• _Information provided_
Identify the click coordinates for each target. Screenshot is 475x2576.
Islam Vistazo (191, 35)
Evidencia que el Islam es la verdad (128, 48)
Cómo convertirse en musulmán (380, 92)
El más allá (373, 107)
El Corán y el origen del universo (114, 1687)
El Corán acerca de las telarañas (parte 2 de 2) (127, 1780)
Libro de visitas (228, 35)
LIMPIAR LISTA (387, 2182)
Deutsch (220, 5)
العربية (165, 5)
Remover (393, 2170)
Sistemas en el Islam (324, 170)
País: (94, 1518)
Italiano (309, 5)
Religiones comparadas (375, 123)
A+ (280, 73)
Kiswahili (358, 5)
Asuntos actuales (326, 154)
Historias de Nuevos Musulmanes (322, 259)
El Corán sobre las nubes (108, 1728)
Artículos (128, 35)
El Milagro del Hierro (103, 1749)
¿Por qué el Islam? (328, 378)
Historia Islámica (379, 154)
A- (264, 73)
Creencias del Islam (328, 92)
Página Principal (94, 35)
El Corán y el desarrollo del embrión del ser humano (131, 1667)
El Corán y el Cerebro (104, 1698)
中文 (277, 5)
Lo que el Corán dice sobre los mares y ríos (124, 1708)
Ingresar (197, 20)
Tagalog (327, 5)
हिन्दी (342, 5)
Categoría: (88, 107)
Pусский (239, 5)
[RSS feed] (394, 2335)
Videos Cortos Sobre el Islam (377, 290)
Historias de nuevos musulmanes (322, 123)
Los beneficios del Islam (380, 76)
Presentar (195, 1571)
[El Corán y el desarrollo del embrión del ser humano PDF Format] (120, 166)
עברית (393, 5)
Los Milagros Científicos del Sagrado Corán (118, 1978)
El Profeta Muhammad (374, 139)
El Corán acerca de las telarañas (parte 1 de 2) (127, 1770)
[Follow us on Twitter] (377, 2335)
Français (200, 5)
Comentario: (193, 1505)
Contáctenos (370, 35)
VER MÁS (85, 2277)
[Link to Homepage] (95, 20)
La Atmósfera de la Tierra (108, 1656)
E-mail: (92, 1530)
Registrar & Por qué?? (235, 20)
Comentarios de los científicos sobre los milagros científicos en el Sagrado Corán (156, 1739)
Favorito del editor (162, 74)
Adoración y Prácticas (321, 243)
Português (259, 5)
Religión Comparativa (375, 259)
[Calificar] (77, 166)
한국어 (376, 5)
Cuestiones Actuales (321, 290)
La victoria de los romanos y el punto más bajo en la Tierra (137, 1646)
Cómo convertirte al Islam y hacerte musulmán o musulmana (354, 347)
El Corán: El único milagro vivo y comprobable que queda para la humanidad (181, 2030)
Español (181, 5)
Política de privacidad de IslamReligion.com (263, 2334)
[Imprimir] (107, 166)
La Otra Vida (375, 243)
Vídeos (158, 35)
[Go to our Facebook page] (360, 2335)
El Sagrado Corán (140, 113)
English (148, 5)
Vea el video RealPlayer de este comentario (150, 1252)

• _Instructions to follow_
Character for character, output the whole material above.

• _Exercise answer_
Identify the click coordinates for each target. Screenshot is 475x2576.
Islam Vistazo (191, 35)
Evidencia que el Islam es la verdad (128, 48)
Cómo convertirse en musulmán (380, 92)
El más allá (373, 107)
El Corán y el origen del universo (114, 1687)
El Corán acerca de las telarañas (parte 2 de 2) (127, 1780)
Libro de visitas (228, 35)
LIMPIAR LISTA (387, 2182)
Deutsch (220, 5)
العربية (165, 5)
Remover (393, 2170)
Sistemas en el Islam (324, 170)
País: (94, 1518)
Italiano (309, 5)
Religiones comparadas (375, 123)
A+ (280, 73)
Kiswahili (358, 5)
Asuntos actuales (326, 154)
Historias de Nuevos Musulmanes (322, 259)
El Corán sobre las nubes (108, 1728)
Artículos (128, 35)
El Milagro del Hierro (103, 1749)
¿Por qué el Islam? (328, 378)
Historia Islámica (379, 154)
A- (264, 73)
Creencias del Islam (328, 92)
Página Principal (94, 35)
El Corán y el desarrollo del embrión del ser humano (131, 1667)
El Corán y el Cerebro (104, 1698)
中文 (277, 5)
Lo que el Corán dice sobre los mares y ríos (124, 1708)
Ingresar (197, 20)
Tagalog (327, 5)
हिन्दी (342, 5)
Categoría: (88, 107)
Pусский (239, 5)
[RSS feed] (394, 2335)
Videos Cortos Sobre el Islam (377, 290)
Historias de nuevos musulmanes (322, 123)
Los beneficios del Islam (380, 76)
Presentar (195, 1571)
[El Corán y el desarrollo del embrión del ser humano PDF Format] (120, 166)
עברית (393, 5)
Los Milagros Científicos del Sagrado Corán (118, 1978)
El Profeta Muhammad (374, 139)
El Corán acerca de las telarañas (parte 1 de 2) (127, 1770)
[Follow us on Twitter] (377, 2335)
Français (200, 5)
Comentario: (193, 1505)
Contáctenos (370, 35)
VER MÁS (85, 2277)
[Link to Homepage] (95, 20)
La Atmósfera de la Tierra (108, 1656)
E-mail: (92, 1530)
Registrar & Por qué?? (235, 20)
Comentarios de los científicos sobre los milagros científicos en el Sagrado Corán (156, 1739)
Favorito del editor (162, 74)
Adoración y Prácticas (321, 243)
Português (259, 5)
Religión Comparativa (375, 259)
[Calificar] (77, 166)
한국어 (376, 5)
Cuestiones Actuales (321, 290)
La victoria de los romanos y el punto más bajo en la Tierra (137, 1646)
Cómo convertirte al Islam y hacerte musulmán o musulmana (354, 347)
El Corán: El único milagro vivo y comprobable que queda para la humanidad (181, 2030)
Español (181, 5)
Política de privacidad de IslamReligion.com (263, 2334)
[Imprimir] (107, 166)
La Otra Vida (375, 243)
Vídeos (158, 35)
[Go to our Facebook page] (360, 2335)
El Sagrado Corán (140, 113)
English (148, 5)
Vea el video RealPlayer de este comentario (150, 1252)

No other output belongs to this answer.